RECORDS SUPPLIED section start

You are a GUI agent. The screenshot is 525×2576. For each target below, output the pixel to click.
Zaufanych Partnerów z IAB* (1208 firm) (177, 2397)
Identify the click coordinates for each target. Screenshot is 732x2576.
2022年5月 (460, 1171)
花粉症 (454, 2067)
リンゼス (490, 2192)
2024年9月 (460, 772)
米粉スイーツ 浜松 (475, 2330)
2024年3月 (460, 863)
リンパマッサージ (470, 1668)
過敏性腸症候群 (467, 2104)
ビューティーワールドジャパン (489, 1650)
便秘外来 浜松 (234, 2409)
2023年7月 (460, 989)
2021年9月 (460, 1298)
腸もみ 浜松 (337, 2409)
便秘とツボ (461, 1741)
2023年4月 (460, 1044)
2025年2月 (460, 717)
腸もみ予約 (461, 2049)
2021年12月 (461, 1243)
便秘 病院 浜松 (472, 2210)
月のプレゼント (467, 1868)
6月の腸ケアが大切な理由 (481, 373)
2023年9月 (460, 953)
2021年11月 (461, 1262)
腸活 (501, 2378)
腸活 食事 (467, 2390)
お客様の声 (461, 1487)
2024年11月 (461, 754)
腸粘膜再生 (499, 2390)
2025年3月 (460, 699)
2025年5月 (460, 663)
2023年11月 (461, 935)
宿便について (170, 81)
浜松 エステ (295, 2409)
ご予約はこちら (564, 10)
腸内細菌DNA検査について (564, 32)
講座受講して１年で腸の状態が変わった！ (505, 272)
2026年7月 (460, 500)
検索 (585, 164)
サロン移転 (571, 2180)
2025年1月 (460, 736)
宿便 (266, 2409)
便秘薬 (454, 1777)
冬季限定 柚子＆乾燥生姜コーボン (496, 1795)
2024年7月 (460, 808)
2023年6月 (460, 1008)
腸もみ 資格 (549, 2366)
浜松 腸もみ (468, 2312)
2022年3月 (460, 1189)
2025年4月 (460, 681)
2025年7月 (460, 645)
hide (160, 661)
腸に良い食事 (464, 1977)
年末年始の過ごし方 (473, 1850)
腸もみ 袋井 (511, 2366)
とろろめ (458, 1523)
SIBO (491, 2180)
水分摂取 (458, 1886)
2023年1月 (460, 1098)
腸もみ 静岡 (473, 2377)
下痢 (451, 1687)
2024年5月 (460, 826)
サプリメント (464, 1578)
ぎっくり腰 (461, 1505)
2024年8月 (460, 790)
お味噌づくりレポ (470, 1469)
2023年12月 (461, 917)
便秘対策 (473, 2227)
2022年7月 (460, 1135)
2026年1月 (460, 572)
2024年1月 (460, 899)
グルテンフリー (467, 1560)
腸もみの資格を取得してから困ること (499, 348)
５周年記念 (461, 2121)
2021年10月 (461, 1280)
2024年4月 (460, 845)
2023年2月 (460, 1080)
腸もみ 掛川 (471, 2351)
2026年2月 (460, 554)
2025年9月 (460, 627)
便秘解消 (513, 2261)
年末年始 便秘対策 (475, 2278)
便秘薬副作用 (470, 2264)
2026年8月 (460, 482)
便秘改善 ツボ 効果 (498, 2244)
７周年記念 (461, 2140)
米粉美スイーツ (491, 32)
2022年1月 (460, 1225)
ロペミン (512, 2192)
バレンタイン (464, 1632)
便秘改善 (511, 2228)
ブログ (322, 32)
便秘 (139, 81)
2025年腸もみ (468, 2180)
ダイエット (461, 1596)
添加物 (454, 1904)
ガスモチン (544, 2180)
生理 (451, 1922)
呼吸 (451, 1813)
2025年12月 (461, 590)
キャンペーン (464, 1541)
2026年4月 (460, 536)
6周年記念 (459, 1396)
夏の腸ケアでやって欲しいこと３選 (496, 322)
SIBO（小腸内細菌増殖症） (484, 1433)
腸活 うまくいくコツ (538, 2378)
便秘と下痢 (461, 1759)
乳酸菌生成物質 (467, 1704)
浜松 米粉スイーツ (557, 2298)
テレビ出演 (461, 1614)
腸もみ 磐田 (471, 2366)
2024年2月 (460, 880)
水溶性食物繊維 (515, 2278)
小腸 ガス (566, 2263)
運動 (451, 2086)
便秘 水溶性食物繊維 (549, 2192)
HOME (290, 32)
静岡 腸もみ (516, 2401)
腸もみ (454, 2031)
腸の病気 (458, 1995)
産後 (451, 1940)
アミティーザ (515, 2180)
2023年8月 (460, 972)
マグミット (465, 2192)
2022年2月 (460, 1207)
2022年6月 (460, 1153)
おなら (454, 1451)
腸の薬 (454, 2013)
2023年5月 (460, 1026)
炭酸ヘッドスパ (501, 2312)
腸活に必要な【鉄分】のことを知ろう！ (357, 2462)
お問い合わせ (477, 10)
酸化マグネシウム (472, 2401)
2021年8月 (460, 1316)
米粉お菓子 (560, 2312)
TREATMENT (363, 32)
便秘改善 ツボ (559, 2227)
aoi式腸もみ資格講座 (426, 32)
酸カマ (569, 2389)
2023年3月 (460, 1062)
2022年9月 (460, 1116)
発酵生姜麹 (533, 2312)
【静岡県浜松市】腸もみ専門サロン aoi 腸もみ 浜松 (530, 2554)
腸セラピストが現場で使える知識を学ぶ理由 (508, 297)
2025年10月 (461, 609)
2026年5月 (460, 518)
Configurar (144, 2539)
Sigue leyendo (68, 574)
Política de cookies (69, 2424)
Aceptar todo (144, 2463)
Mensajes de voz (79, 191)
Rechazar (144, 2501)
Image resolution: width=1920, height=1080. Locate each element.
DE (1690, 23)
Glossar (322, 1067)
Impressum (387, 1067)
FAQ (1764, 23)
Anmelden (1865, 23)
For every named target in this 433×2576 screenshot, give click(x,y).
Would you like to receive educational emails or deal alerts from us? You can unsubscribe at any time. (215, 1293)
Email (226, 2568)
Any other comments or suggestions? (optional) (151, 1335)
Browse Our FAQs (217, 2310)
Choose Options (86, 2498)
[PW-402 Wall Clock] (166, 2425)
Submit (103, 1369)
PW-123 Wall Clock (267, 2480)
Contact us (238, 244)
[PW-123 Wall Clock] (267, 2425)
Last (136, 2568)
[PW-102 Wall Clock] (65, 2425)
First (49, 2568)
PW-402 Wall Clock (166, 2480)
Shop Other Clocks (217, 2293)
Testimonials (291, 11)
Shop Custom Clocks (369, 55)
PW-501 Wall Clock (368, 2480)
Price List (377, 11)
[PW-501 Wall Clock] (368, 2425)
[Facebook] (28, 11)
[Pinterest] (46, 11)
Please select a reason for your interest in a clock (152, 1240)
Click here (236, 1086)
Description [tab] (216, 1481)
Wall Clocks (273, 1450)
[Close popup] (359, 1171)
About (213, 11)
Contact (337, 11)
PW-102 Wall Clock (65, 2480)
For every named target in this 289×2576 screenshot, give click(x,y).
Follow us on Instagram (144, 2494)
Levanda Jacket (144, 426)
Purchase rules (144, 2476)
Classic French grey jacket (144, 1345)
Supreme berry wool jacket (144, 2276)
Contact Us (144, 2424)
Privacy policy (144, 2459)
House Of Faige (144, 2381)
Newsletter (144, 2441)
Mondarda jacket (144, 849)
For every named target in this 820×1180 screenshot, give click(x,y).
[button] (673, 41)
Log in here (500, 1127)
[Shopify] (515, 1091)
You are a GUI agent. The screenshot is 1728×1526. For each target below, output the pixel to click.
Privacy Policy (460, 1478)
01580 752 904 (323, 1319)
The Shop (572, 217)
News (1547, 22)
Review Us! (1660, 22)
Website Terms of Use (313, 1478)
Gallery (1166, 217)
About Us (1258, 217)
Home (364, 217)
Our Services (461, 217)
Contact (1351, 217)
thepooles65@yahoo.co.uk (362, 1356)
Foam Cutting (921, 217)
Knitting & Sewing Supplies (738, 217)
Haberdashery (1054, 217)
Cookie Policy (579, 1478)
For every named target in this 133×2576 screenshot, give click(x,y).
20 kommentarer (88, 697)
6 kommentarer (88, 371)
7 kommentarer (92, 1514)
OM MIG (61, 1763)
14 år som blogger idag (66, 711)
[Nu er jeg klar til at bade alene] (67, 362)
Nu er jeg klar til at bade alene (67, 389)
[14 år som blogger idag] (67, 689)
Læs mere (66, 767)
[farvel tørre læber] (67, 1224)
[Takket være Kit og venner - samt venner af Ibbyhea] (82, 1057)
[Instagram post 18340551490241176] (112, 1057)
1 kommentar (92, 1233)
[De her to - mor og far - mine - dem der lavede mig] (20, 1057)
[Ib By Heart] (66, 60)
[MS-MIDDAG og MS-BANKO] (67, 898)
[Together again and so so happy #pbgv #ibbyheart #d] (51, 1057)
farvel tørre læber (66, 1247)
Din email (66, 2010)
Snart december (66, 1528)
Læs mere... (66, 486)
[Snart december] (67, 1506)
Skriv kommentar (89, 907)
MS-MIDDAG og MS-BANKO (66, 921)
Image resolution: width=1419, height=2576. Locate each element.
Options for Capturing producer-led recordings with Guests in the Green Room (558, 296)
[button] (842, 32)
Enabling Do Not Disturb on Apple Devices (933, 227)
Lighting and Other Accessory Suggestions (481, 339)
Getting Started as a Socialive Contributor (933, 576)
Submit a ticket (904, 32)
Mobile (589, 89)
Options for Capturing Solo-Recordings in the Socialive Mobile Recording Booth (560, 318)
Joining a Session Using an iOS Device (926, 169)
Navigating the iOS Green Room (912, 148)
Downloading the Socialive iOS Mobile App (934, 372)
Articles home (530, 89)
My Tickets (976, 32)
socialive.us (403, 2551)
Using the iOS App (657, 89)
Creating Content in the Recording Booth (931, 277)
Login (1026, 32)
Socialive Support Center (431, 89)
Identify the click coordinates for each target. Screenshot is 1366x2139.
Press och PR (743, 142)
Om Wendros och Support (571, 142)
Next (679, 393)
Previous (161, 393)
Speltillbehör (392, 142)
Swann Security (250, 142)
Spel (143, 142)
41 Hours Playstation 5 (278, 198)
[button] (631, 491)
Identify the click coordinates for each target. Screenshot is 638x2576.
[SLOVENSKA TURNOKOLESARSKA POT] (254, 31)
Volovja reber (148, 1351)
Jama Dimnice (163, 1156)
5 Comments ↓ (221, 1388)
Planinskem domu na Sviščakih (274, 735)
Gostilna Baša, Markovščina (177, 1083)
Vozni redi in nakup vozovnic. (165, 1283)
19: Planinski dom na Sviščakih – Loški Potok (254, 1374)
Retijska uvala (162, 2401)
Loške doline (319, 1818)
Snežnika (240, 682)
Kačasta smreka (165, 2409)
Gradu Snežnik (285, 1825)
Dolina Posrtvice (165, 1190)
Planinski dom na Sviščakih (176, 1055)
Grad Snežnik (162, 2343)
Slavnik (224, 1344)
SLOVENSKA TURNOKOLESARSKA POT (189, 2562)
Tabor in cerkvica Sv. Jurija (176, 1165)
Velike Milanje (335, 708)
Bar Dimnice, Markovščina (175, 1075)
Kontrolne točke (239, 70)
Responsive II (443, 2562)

RECORDS SUPPLIED section end

§ TASK: Wherever the word "kommentarer" appears in the listing above, copy that line.

§ RESPONSE:
20 kommentarer (88, 697)
6 kommentarer (88, 371)
7 kommentarer (92, 1514)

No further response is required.